HarperCollins, Jun 2004, 16.99, 150 pp.
In 1933 Clemson and Melba Dockery accompanied by their nine years old son Tugwell drives from Moultrie, Georgia to Yazoo City, Florida, to visit his father on his birthday. Clemson tries to outrace a speeding train, but fails leaving nine years old Tugwell Dockery as the only survivor. His older sibling, eighteen years old Broda “Bro” Joe is in jail for running alcohol. His paternal grandfather seems indifferent so his Great Aunt Lulu picks up the traumatized child, who no longer can speak.
However, circumstance lead to Tug going to his grandfather's house, which is near the place where his parents died. Bro worries about his younger devastated brother and does not believe his grandfather will care for Tug. Bro escapes from prison with the objective of insuring that Tug gets the help he needs to overcome the tragedy.

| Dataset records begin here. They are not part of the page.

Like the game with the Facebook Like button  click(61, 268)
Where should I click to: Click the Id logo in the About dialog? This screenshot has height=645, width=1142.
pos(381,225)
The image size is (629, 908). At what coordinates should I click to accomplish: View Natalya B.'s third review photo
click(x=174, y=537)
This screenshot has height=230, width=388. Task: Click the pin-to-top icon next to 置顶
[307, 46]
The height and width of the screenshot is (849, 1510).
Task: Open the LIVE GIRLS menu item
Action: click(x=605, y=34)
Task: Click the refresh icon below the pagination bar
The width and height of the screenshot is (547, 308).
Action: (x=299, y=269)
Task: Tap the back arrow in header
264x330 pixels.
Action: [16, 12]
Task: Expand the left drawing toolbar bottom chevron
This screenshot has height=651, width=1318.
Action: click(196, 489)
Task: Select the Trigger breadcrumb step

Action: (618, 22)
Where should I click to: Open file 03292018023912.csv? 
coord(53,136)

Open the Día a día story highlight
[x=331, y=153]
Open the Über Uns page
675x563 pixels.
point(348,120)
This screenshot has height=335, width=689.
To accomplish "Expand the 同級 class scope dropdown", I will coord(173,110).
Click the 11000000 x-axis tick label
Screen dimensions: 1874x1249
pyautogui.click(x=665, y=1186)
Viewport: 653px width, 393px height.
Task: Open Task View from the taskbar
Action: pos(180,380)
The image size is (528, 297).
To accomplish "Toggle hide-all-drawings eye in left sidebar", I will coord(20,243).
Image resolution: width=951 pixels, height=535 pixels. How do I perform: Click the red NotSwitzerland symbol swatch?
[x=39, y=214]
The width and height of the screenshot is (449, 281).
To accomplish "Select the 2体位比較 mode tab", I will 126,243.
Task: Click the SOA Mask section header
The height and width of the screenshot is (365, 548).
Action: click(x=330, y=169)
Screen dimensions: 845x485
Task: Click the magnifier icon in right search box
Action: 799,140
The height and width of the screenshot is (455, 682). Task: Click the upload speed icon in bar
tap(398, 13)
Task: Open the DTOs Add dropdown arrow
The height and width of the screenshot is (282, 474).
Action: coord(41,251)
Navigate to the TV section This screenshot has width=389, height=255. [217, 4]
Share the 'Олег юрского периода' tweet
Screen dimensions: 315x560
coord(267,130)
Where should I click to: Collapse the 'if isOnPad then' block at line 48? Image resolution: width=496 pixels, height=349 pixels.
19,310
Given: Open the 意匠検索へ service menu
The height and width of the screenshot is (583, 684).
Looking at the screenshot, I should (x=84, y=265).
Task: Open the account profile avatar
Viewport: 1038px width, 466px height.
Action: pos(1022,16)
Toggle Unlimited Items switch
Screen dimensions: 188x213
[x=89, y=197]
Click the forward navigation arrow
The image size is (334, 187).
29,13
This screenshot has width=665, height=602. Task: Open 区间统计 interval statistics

BRO is a deep look at the Depression Era south that will leave the audience needing a bookcase worth of tissues. The cast tugs at the readers' hearts as each one struggle with what life has dealt them; Tug especially will receive much empathy. Though character driven, historical fiction readers will want to join the pack of new fans that this long time top notch author (see A DAY NO PIGS WOULD DIE) will garner.